11 Apr
11:00 - 17:45

Digital Research Infrastructure: What's in it for ME?

Digital research infrastructure is prevalent, ubiquitous, and seemingly ever-changing. At the same time, infrastructure - as long as it is functional - tends to be invisible. Hence, infrastructure (and the work needed to create and maintain it) often appears undervalued. Some of it is supplied by traditional infrastructures such as libraries. Others are disciplinary in the form of research projects, built and managed by the researchers or research communities that they serve. 

Many of us in the Global North are lucky enough to live in countries in which infrastructure recedes into the background until it does not function (like when the electricity or the wifi goes out) or there is a problem with the plumbing. But the creation of research infrastructure need not, and we would argue, should not be invisibilised. This is not least because of their normative entanglements with matters of fairness and justice, in terms of accessibility and representation.

The (material) politics of infrastructure have also been examined in inter alia science and technology studies and media studies.  How it is designed, the data it contains, the metadata, controlled vocabularies, and data structures used, can make visible or occlude traditionally marginalised voices, works, and individuals. This has profound implications for the ways in which we can carry out our research. And with the increasing availability of big data archives, issues of transparency, openness, and replicability become more acute.
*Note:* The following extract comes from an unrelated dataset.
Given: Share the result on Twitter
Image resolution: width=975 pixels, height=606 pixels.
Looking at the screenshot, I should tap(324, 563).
Thus as digital research infrastructures facilitate a greater and greater degree of our scholarship, as well as our students’ research, there is a strong argument for researchers to be more involved in their creation. 
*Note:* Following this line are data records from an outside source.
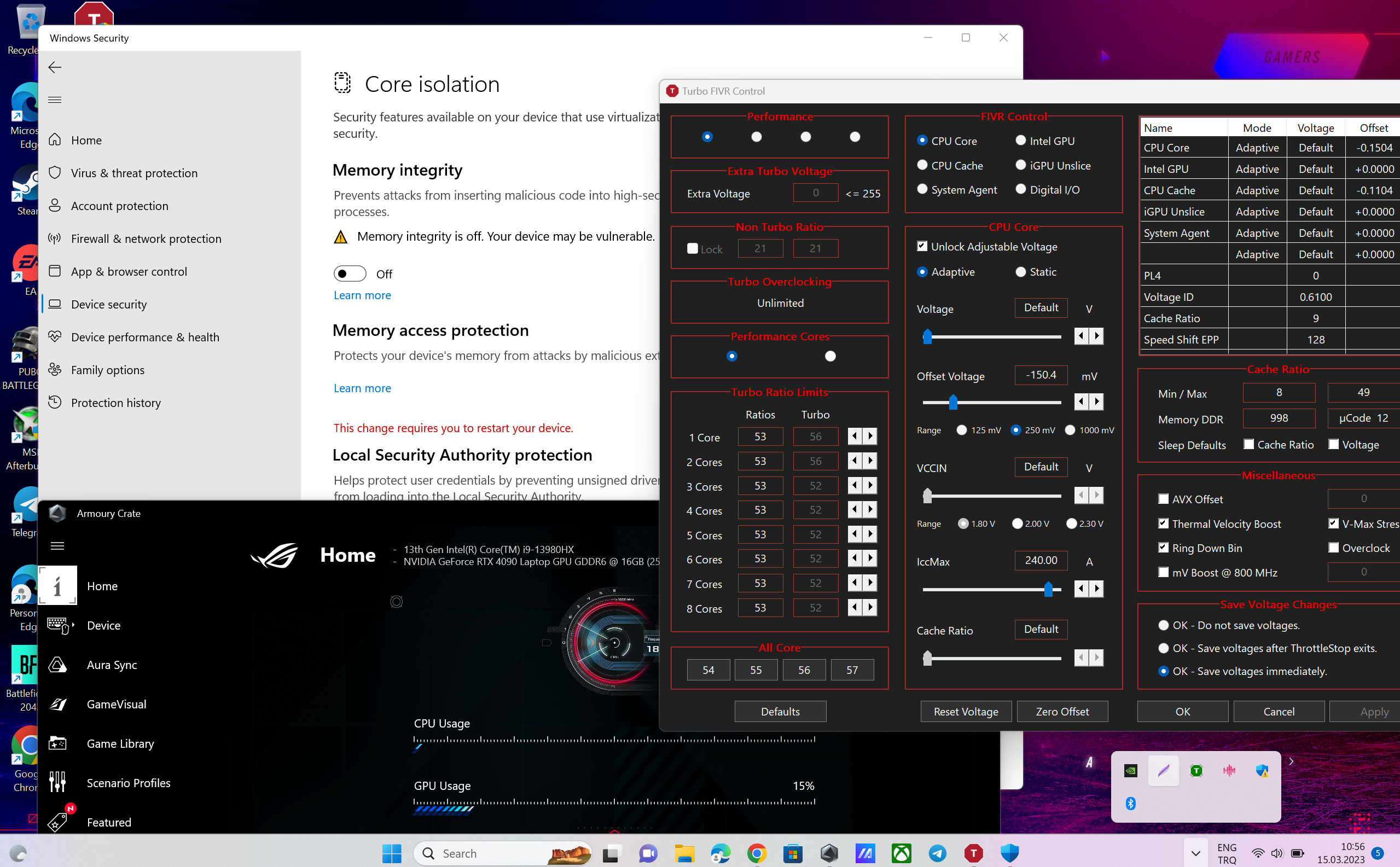Click Reset Voltage button
1400x867 pixels.
[964, 711]
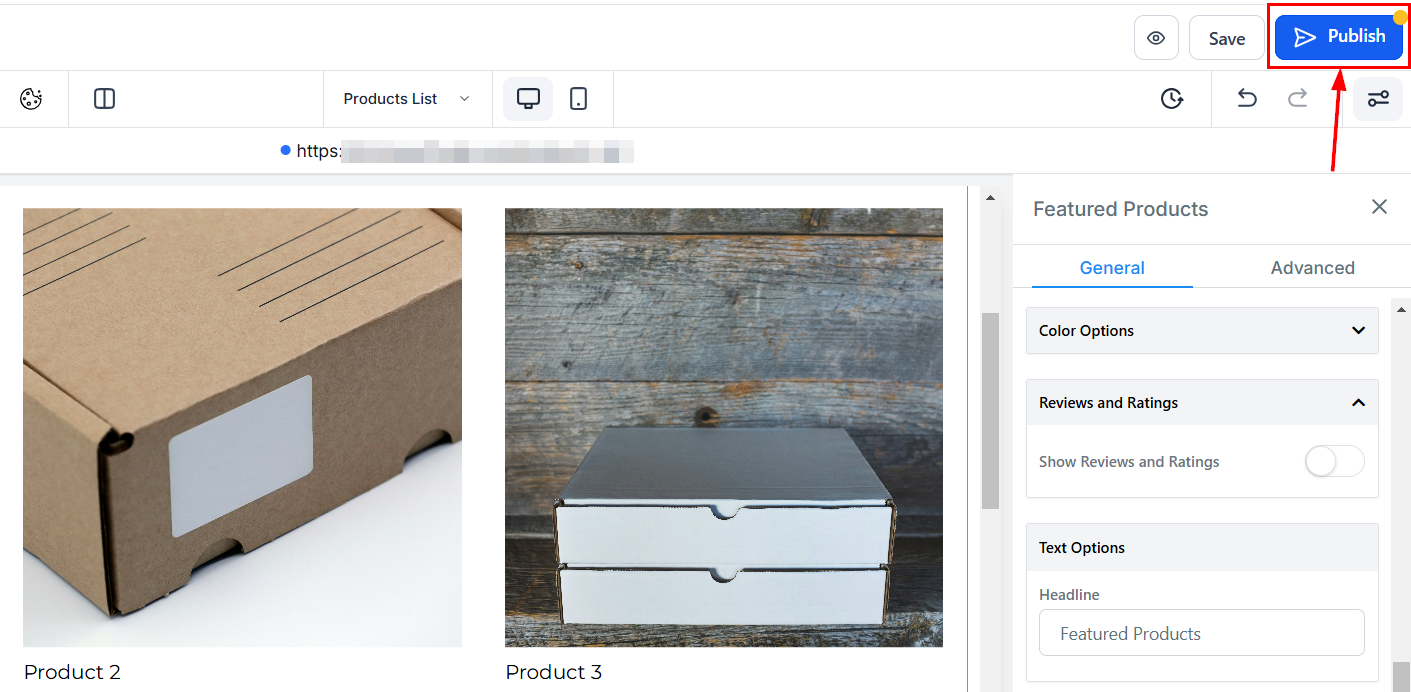
Task: Click the Product 2 cardboard box image
Action: click(242, 427)
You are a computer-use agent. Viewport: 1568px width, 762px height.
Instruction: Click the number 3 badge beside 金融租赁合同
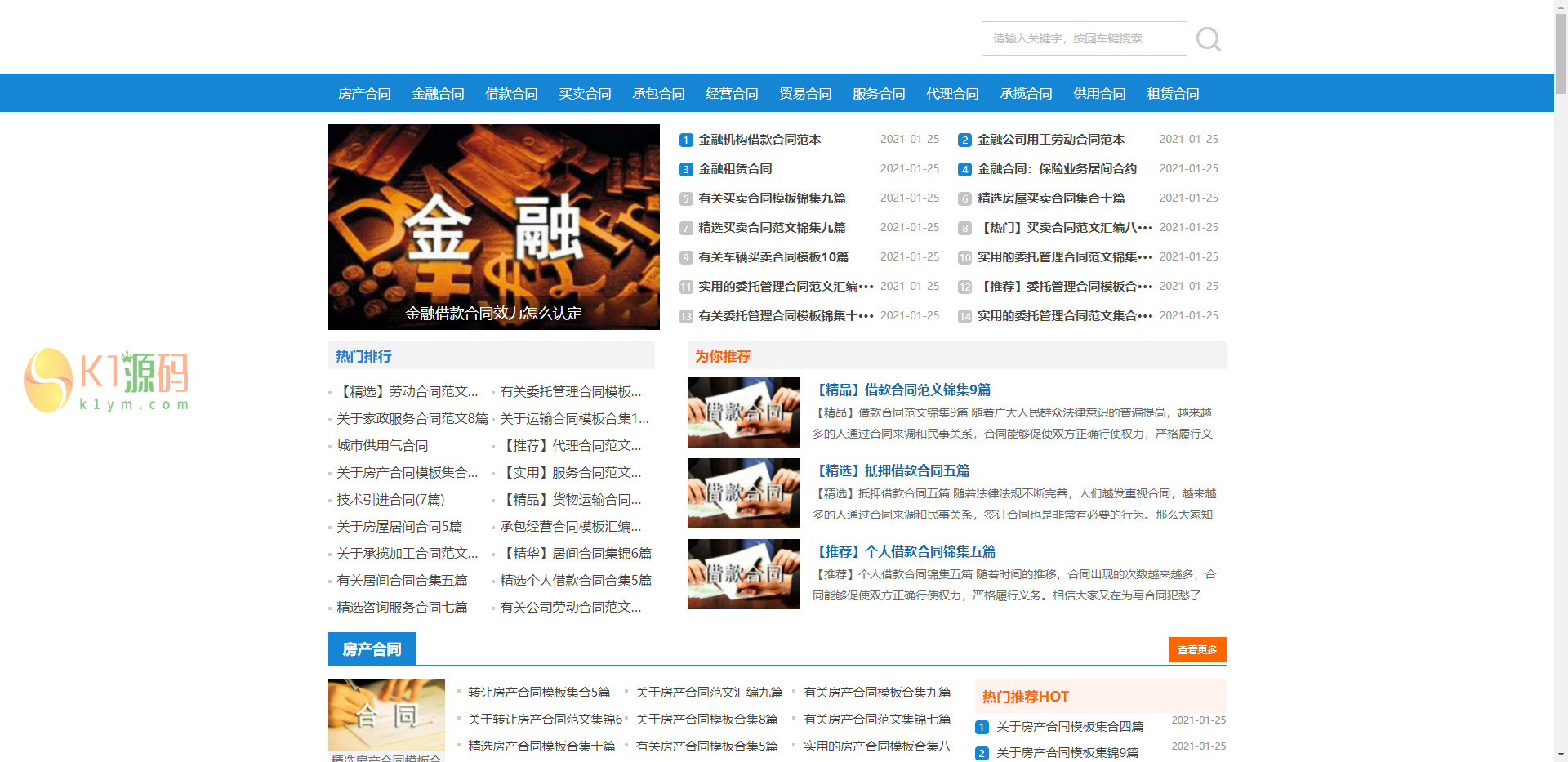coord(686,170)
Join us for this one-day symposium in which we will examine digital infrastructures for the arts, humanities, and social sciences from not only on a technical level, but equally importantly from feminist and social justice frameworks, in terms of who designs the infrastructure  we use and how our institutions value and reward our contributions in their creation. 

Keynote addresses will be given by Dr Laura Mandell, Professor of English at Texas A&M University who will speak on Building Infrastructures for the Future: the New Public Intellectuals and Dr Toma Tasovac, Director of the Belgrade Center for Digital Humanities (BCDH) and Director of the pan-European Digital Research Infrastructure for the Arts and Humanities (DARIAH) who will speak on How Many Humanists Does it Take to Build a Research Infrastructure? Navigating the Challenges Technological and Cultural Change in Arts and Humanities

Three Panel Discussions will round out the event, on Labs as Infrastructure,  on Digital infrastructures - What’s in it for me? And the launch of the open-source #dariahTeach course Social Justice and the Digital Humanities. 
Download the full programme

There is no charge to attend the symposium and the welcome coffee, lunch, and a closing reception are free. Please Join us for  a stimulating day with much opportunity for discussion by registering here.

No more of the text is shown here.